Songs of paradise: a harvest of poetry and verse
- Author: James Munange Ogoola
- Language: English
- Published: 2009 Word Alive Publishers
- Publication place: Uganda
- Media type: Print (hardback & paperback)
- Pages: 166
- ISBN: 9789966805423

= Songs of Paradise: A Harvest of Poetry and Verse =

2009 book by James Munange Ogoola

Songs of Paradise: A Harvest of Poetry and Verse is a 2009 collection of 52 poems by Ugandan poet James Munange Ogoola.

The poems are arranged in seven sections: "Spiritual", "Love and life", "Mortality and immortality", "Poetry, song and the word", "Environment and nature", "Justice and governance", and "Tribute and Dedications".

==Literary criticism==
The book received both positive and negative reviews from critics. It was received positively in Ugandan newspapers The Observer, New Vision and the Daily Monitor. It received a negative review from The Independent.

Martyn Drakard of The Observer called it "a jewel, and one to read once and again and enjoy more each time".

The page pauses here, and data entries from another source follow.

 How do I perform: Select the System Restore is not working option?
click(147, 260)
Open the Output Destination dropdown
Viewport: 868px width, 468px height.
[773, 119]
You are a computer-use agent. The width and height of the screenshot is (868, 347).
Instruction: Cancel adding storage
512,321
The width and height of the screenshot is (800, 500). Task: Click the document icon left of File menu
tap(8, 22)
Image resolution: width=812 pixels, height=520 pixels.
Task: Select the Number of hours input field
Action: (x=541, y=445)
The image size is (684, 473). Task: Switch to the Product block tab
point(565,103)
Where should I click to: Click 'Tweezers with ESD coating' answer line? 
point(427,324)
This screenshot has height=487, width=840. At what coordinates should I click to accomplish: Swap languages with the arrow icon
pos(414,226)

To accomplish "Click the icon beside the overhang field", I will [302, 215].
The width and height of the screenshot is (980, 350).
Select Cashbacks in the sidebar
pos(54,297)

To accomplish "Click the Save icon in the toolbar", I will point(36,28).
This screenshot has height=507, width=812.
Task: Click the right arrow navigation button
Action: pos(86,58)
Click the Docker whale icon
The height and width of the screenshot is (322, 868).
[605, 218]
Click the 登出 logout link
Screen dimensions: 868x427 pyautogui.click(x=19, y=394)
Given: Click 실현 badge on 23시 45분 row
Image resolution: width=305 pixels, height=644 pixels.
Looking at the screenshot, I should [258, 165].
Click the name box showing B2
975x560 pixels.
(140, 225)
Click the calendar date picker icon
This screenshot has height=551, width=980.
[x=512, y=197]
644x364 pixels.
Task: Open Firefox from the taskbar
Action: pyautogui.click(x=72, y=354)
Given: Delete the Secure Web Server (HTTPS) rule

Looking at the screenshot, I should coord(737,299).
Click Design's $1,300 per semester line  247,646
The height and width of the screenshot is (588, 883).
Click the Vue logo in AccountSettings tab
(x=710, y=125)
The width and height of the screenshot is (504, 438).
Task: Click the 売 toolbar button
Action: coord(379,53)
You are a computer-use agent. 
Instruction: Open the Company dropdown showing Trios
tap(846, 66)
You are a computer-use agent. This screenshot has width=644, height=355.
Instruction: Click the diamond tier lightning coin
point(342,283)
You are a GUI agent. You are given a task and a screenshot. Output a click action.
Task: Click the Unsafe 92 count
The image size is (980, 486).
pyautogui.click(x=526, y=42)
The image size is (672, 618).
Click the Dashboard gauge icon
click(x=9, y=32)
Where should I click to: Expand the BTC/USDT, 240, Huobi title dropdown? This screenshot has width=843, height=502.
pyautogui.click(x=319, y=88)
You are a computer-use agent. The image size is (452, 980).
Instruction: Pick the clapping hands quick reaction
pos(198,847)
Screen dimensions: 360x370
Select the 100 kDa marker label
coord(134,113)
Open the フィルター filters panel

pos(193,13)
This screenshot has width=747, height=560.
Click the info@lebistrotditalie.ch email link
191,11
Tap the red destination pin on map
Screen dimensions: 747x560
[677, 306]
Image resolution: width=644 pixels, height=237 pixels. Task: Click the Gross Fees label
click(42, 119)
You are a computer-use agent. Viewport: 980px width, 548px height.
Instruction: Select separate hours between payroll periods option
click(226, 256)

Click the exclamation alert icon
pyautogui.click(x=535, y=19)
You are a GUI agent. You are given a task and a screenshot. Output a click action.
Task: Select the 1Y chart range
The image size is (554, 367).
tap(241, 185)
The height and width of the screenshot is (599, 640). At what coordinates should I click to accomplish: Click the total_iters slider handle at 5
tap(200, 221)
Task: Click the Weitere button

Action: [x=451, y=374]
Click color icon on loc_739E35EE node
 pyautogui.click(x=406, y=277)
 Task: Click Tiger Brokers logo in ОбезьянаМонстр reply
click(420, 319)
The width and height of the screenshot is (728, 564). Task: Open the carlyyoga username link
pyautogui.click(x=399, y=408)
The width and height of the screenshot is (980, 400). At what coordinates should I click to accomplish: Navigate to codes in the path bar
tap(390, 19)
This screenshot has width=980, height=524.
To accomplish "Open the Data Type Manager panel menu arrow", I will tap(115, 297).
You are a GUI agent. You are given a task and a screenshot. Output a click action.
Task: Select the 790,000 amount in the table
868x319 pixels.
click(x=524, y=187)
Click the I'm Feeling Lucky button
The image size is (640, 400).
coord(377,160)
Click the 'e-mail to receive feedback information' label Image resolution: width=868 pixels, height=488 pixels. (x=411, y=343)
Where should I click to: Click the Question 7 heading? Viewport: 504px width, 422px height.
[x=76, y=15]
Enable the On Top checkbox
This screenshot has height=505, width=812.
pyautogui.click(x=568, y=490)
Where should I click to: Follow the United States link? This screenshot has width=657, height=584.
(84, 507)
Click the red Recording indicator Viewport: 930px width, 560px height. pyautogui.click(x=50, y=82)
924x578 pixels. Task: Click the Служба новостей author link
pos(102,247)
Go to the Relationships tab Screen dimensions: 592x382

But Gaaki Kigambo of The Independent had a negative review for it. He wrote "It seems in all likelihood that following the wild reception of "Rape of the Templeâ", the principal judge must have come under pressure, personal or friendly, to beat back being seen as some sort of poetic one hit wonder and reached in his recesses to see what he could crank out. Or a lucrative publishing deal came knocking." He added "It is not to say Ogoola can't write poetry, or any literary work for that matter, and so should steer clear of the field. Rather, with his unabashed enthusiasm, his editor and publishers need to be a little more honest and frank with him. That way, out of the man of the law can surely emerge a poetic jurist, par excellence. There's so much to work with in James Ogoola".

==Sales==
The book was a major success in 2009. It got the Ugandan community interested in books authored by Ugandans.